The increased cost and changing nature of attending games at Wrigley has priced a lot of longtime fans out, whether it’s from season tickets or even single games. That was the case for Cubs Insider, which had maintained season tickets for the last few seasons after taking them over from another fan who had moved to Phoenix and no longer saw value in them. We foolishly believed we’d be able to turn a profit or at least break even on the games we couldn’t attend, but that simply wasn’t the case and we opted to give them up.
Our decision was made easier by the knowledge that a decreased payroll and the potential for a “heavy restart” will most likely result in a less dynamic on-field product for at least one season and likely two or more. And that’s before you even consider the very likely possibility that attendance will be limited at best as the pandemic continues. Many others feel the same and I’ve heard from several people who only grudgingly opted to renew after wrestling with the choice for a while.
The threat of a season ticket holder exodus may be spurring efforts to retain customers, something that wouldn’t be necessary if the waiting list was truly six figures deep. To be fair, it’s probably just a matter of giving preferential treatment to existing customers, particularly those like us who had chosen to receive refunds on their tickets rather than having their 2020 deposits credited to 2021. So it could well be that pushing the deposit deadline back by 7 weeks is merely a courtesy.
“In a year that has brought significant uncertainty and change, we want to do our best to provide you with as much flexibility and time to plan for the 2021 season as possible,” read an email from our Cubs ticket rep. “With that in mind, we have extended today’s first payment deadline for your season tickets to 5 p.m.
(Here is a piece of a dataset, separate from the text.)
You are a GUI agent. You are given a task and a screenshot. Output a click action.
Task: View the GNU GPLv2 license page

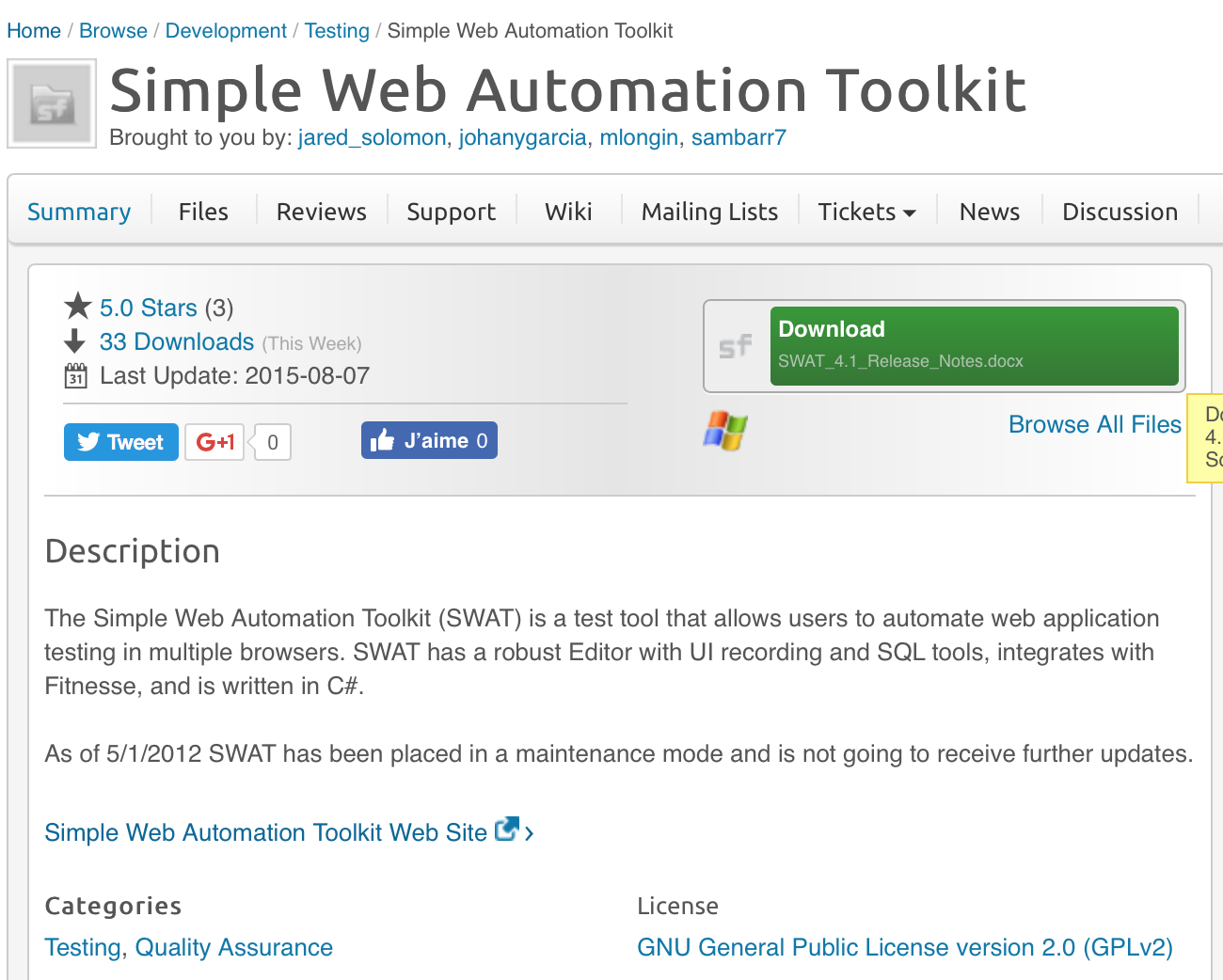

CST Friday, January 8, 2021. This date coincides with the second payment deadline of the 2021 Extended Payment Option shared in your invoice materials.
“Through the 2021 Extended Payment Option, 50% of your balance will now be due by January 8 (i.e., non-refundable first payment of 20% plus second payment of 30%), 25% of your balance will be due by February 5 and the remaining 25% of your balance will be due by March 5. You also have the option to submit your payment in full by January 8.”
Again, probably just a matter of the Cubs being sensitive to the financial difficulties caused by the pandemic and totally not additional evidence for my long-held belief that the waiting list isn’t quite as long as it’s been portrayed. The good news is that Theo Epstein, who said he’d become a Cubs season ticket holder now that he’s no longer with the organization, can slide right into our two seats pretty easily.